Breathing techniques to combat stress

Breathing training is another good way to improve stress management. Special breathing exercises can improve the oxygen supply to the body in a sustained way. This helps prevent ‘oxygen debt’, which can occur when breathing does not supply enough oxygen to meet the body’s needs. This happens especially when you push your body too hard during a workout.

Mindful, ‘correct’ breathing also benefits the immune system, researchers say. Breathing training can also lower blood pressure. It slows the resting pulse and heart rate. Researchers were also able to prove that breathing training helps reduce stress, in turn helping to prevent headache attacks.
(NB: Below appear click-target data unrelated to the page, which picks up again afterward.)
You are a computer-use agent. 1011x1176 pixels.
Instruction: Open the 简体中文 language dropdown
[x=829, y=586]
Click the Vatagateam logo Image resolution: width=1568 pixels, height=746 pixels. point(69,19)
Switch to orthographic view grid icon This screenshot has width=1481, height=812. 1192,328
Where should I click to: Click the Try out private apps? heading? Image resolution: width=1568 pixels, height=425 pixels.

All this indicates that breathing exercises can play an important role in preventing headaches.

A regular routine helps reduce stress and prevent migraine attacks

Research repeatedly shows that sudden changes in routine are very likely to bring on migraine attacks in susceptible individuals. Unexpected events or a disrupted routine can act as highly unwelcome, dangerous stressors for people living with migraine.

Especially if you get migraines, keeping a consistent daily routine with a regular, predictable structure is very important. Building healthy habits can noticeably reduce the headache burden. Helpful strategies include eating meals at regular times (see here), keeping a consistent sleep schedule (see this article), taking breaks during the day, and ensuring that you do not skip planned relaxation periods. For people prone to migraines, maintaining a consistent routine always reduces stress. And less stress means effective prevention of headache attacks.